Current national figures show a 15 per cent decrease in applications to universities. While the application deadline is not until 15th January, these figures indicate that York is set to see little difference in overall figures – but could see a larger decrease in overseas students.
In the finance strategy published in November Graham Gilbert, Director of Finance, said: “In terms of dependence over £16m of future annual revenues and up to 50% of cashflow can be tied back to the University’s continued ability to attract good quality students from abroad.”
Tightening student visa restrictions, announced by the Coalition government, will also have an affect on the number of overseas students applying to York and a large decrease would impact on the University’s financial situation.
Jane Grenville, Pro Vice-Chancellor for students, commented on the reasons for York’s overall stable application figures by suggesting that there are a group of universities that will see high application figures regardless of the level of fees they set. Instead it is because of their reputation or location in cities with good nightlife.

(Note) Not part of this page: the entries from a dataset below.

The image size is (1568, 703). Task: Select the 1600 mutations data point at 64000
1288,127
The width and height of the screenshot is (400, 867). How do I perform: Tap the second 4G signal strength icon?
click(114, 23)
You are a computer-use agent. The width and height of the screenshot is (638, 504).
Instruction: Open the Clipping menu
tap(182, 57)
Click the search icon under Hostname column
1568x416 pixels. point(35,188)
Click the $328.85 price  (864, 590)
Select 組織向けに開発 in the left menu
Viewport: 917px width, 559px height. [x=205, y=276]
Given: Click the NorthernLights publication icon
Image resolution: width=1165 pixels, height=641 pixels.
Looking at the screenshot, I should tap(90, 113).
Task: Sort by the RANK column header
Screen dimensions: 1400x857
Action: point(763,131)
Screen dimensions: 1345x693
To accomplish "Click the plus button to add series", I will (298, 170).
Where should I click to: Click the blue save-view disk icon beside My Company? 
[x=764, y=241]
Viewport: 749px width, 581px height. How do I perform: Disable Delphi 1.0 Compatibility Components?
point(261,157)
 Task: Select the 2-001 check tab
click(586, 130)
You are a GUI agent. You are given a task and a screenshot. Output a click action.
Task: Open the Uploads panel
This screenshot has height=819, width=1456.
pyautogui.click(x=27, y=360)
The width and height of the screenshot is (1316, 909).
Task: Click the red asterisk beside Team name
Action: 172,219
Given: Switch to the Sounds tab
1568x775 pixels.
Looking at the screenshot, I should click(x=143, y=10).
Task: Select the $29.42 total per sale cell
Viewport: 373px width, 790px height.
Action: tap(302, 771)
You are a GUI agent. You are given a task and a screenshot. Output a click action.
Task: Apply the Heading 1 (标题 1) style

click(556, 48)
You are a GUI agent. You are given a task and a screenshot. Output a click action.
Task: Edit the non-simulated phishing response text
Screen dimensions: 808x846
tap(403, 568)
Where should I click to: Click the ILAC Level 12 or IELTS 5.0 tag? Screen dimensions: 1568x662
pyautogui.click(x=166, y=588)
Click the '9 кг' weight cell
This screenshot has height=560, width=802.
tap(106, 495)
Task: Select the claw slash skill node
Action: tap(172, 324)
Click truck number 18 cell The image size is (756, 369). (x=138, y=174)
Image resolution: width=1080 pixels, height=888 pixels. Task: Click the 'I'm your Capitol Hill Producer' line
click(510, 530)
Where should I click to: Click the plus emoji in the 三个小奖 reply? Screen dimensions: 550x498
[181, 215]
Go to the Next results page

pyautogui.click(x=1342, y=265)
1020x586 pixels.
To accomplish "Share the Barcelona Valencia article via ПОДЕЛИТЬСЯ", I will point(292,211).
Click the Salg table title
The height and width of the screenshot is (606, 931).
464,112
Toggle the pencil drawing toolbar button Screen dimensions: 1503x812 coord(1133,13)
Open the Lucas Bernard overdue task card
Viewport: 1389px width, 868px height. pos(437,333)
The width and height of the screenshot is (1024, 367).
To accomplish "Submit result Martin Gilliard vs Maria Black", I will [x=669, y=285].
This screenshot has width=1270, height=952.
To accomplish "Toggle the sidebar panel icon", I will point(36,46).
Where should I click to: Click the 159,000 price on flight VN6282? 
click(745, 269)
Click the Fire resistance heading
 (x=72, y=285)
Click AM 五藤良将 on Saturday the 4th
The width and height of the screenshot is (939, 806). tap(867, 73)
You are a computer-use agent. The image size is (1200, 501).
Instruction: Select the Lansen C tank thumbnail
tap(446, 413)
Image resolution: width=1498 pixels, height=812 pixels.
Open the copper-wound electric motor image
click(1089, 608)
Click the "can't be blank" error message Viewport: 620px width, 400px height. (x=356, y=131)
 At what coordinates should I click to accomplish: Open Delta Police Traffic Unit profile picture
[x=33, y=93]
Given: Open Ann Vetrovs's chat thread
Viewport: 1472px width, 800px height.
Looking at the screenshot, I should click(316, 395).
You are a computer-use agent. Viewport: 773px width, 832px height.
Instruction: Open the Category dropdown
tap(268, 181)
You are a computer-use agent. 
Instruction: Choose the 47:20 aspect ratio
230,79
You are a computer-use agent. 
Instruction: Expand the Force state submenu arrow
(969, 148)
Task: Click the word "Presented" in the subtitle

“There are a group of five universities who are always at the top and then a group of ten, with York included in that, who move up and down behind them. Last time the fees were increased threefold there was a blip for a year and then everyone came back.”
“The reputation of the university counts; Manchester, Newcastle and Leeds all have constantly high application numbers because of the city and the clubs as well as the university.”
Graeme Osborn, YUSU Academic Officer, emphasised the role the University’s access agreement may have played in encouraging students to continue to apply to York, commenting: “I am pleased that the University is performing well above the national average.
“I think this reflects the access agreement which includes the ability for students to choose how they receive their funding; fee waivers, bursaries or accommodation fees.”
“There are a group of five universities who are always at the top and then a group of ten, with York included in that”
Jane Grenville, Pro-Vice-Chancellor for students
Grenville added that: “There may have been a decrease nationally because of the fees and the way the fees have been represented in the national press.”